Ngaio Marsh: Scales of Justice and Hand in Glove

Let’s go on with two entries that have been (empty) on my draft list since 25 of June this year. I bought a stack of Ngaio books, as you may recall, and of course read them a long time ago. I’ve been putting off blogging about this because I wanted to have the covers in the post too, and I’d scanned them at work (norty norty), and I had to e-mail them to myself, and then remember that I’d done so … clearly this sank on my list of priorities.

The problem is that now I’m very hazy on the details. I do remember that Scales of Justice surprised me by introducing a rift between the mandatory young couple (who are above suspicion). They will without a doubt marry after the book is ended, but perhaps not live quite as happily ever after as all of Ngaio’s other young couples. But hey, don’t take my word for it, have a look at the section in question, which I’m delighted that I found again (not often that happens):

It's the passage in the middle, especially.

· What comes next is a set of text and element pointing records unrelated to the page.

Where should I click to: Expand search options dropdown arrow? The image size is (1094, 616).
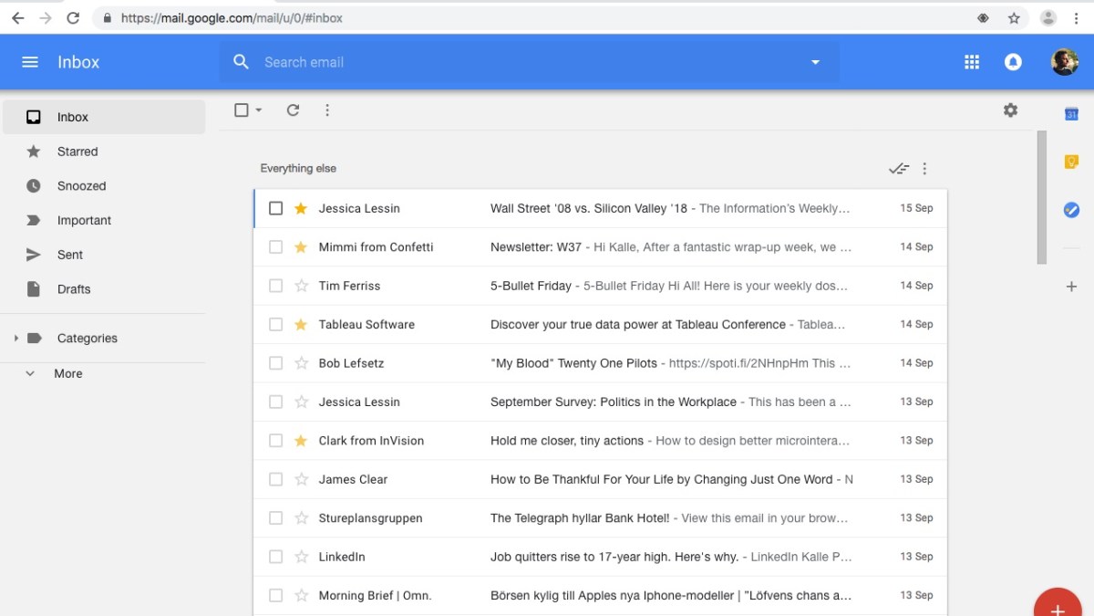(x=815, y=62)
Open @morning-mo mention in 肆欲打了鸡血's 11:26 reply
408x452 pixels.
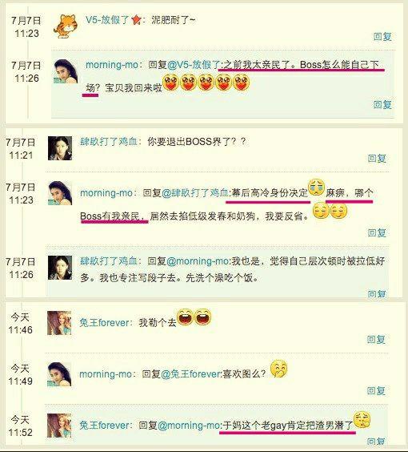pos(198,261)
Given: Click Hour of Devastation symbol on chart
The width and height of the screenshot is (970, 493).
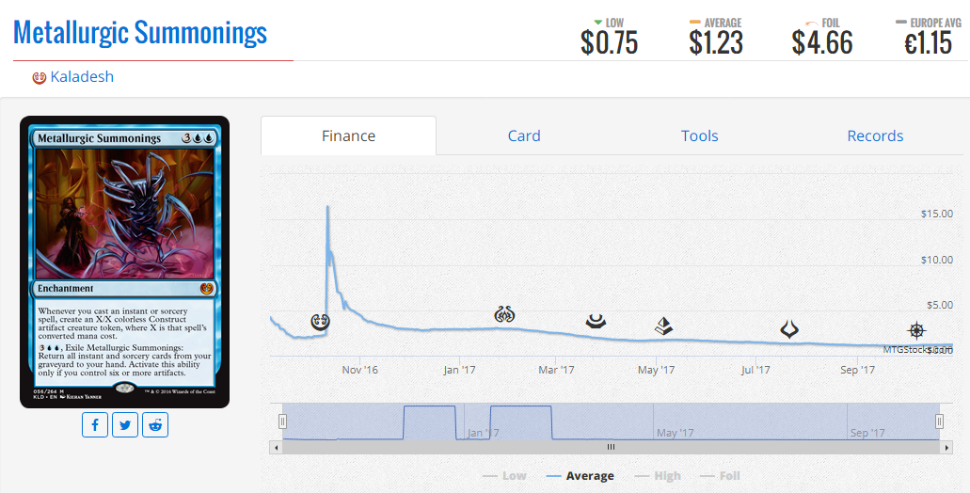Looking at the screenshot, I should (788, 329).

Colonel Cartarette has been murdered, and beside his corpse lay a trout, and it is the remnants of scales from the trout that will bring the killer to justice – gettit? In this tiny, seemingly improbably idyllic village with almost incestuously cosy relationships there is a lot of tension under the surface and a lot of suspects.

I did like this one, Ngaio puts up a good show here. Of course, fabulous cover art:

Wonderfully non-realistic blood – looks like the blood you’d paint on tin soldiers, doesn’t it?

Hand in Glove does not have such wonderful cover art. This is the odd one out in my recent little collection:

It’s also falling to bits, so I did waver before buying it. In the village/small town of Codling mr Pyke Period, a man obsessed with etiquette and class, both subjects that are less and less in demand (the book was first printed in 1962). His house-mate, mr Howard Cartell, is found dead in a sewer ditch that is being dug right outside their house, on the morning after a tremendous party thrown by Cartell’s ex-wife. The party featured a cross-country scavenger hunt, which meant that all the suspects have opportunity, of course.

It’s not really one of my favourites, but it’s quite interesting to read how Ngaio tries to incorporate a certain type of loose-moraled, modern, wicked young person, a type that would previously not have been accepted into this kind of society. Gives you a certain feel for the times. Oh, and the young couple are quite charming.